Every time I get inside any public transportation system, I recall this image in my head and I try to capture something similar to it. Public transportations get really crowded, so getting a clean shot is something I find difficult to achieve.
This image is a magnificent odd to composition in a complex way. I’m lately been very keen to minimalist compositions, but this one in particular, is an exception to that minimalist nature, and I find it amazing even though. Frances Benjamin Johnston took this photograph as part of a commission for the Hampton Institute, which was founded after the American Civil War to provide education and practical training to freed slaves and Native Americans. She was commissioned to document a group of students going in their everyday activities. She used glass plate negatives, which required exposure times of several seconds, demanding her subjects to stay still, and making spontaneous images of them almost impossible. Therefore she arranged her subjects in carefully constructed scenes meant to showcase their hard work and virtue. Whenever I have the opportunity of documenting social groups inside their activities, I keep myself inspired by this image that works as a hybrid or candid and documentary photography.

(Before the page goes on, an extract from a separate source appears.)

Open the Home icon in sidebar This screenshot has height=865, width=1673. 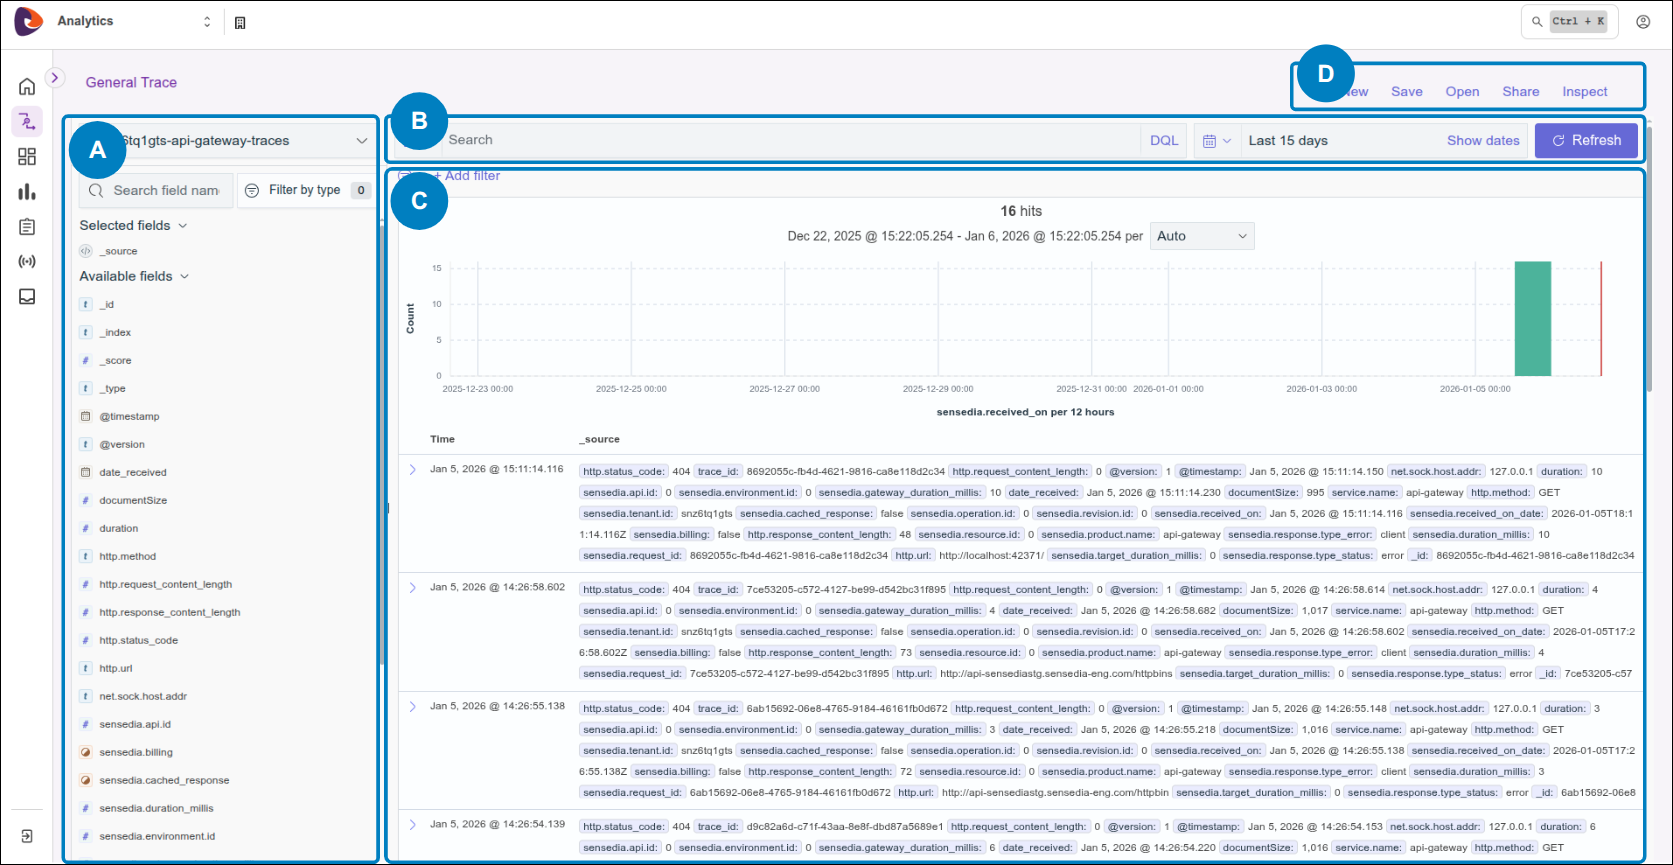tap(27, 87)
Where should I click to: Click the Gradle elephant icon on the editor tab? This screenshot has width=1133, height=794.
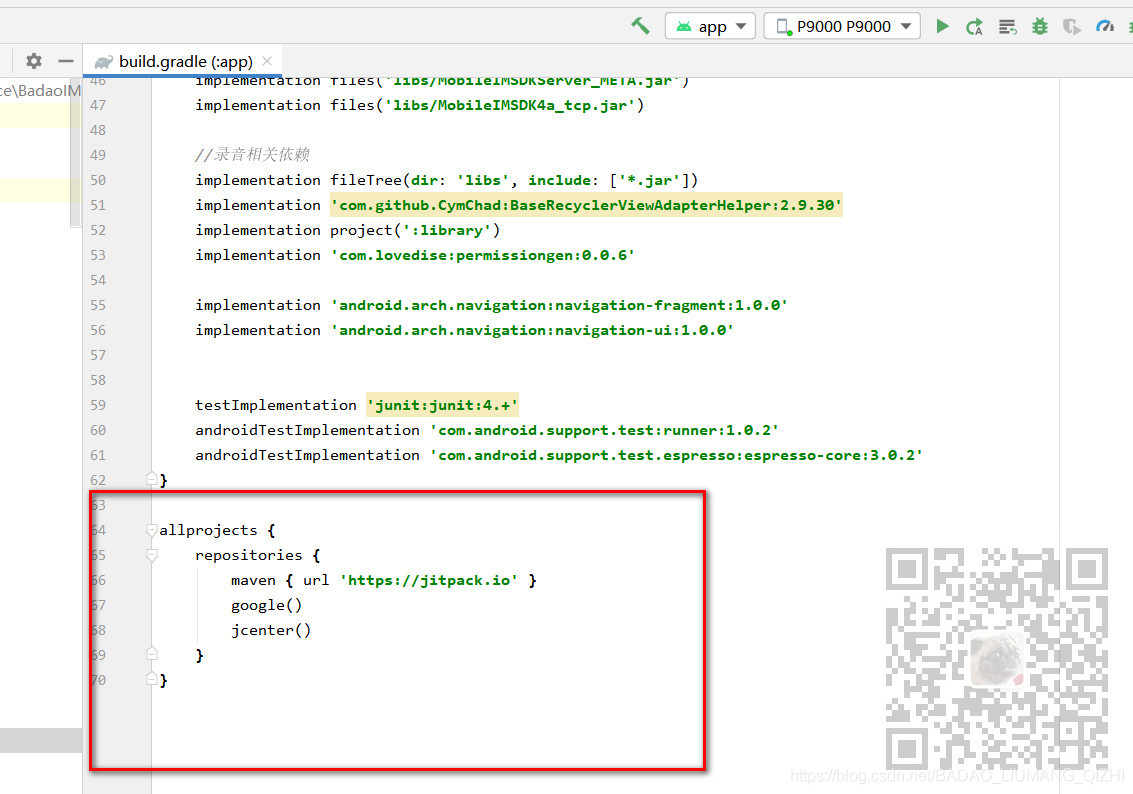104,60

Jack Radcliffe says the following “When my daughter Alison was born, in the tradition of a new parent, I began to photograph her, initially in a separate and private body of work. However, in the process of documenting Alison’s growth, I developed a passionate interest in human relationships and capturing intimate moments in the lives of family and friends.”
The work presents chronologically ordered images of Radcliffe’s daughter from 1978 to 2011. Being able to read the evolution of an unknown human being to us, is completely amazing. Since I discovered this project, I’ve felt passionately involved with it, and every time my fascination for the concept grows even more. Another example of intimate documentation with a different approach, is the one created by Nicholas Nixon called The Brown Sisters, which presents us until this date, with 40 pictures, each taken one year apart.

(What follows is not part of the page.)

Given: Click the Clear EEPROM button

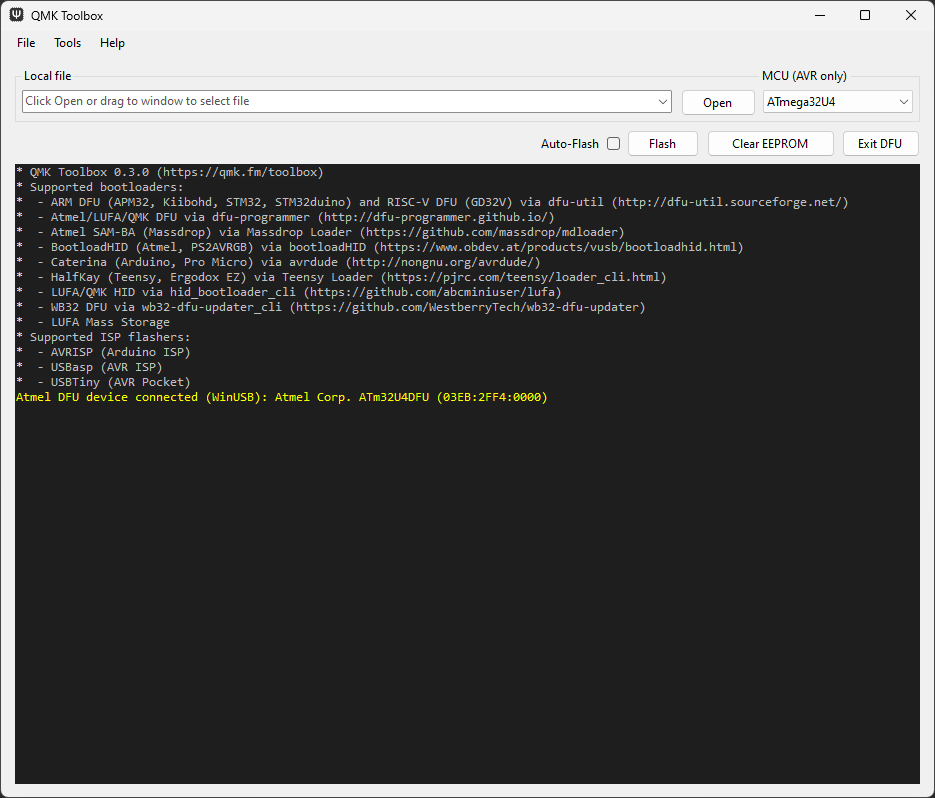Looking at the screenshot, I should [770, 144].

I believe that Family Photography helps creating an intimate setting of references that shape the space of our own memory, and that will shape the newcomers inside our lineage as well. Memory is enhanced and illustrated thanks to photography, and helps connection the perception of the past with the present in a seamless way.
These three images may not be the most amazing pictures in the world, but they build a kind of trinity that I consider important for my own social photography. Evan’s image is the essence of candid photography, which I really love. Radcliffe’s work with his series of Allison is a solid statement about the importance intimate documentary photography has, and Johnston’s photograph is an example to follow when pursuing journalism or documentary. Not everything should be raw, and even though the situations were staged, the message is right and true.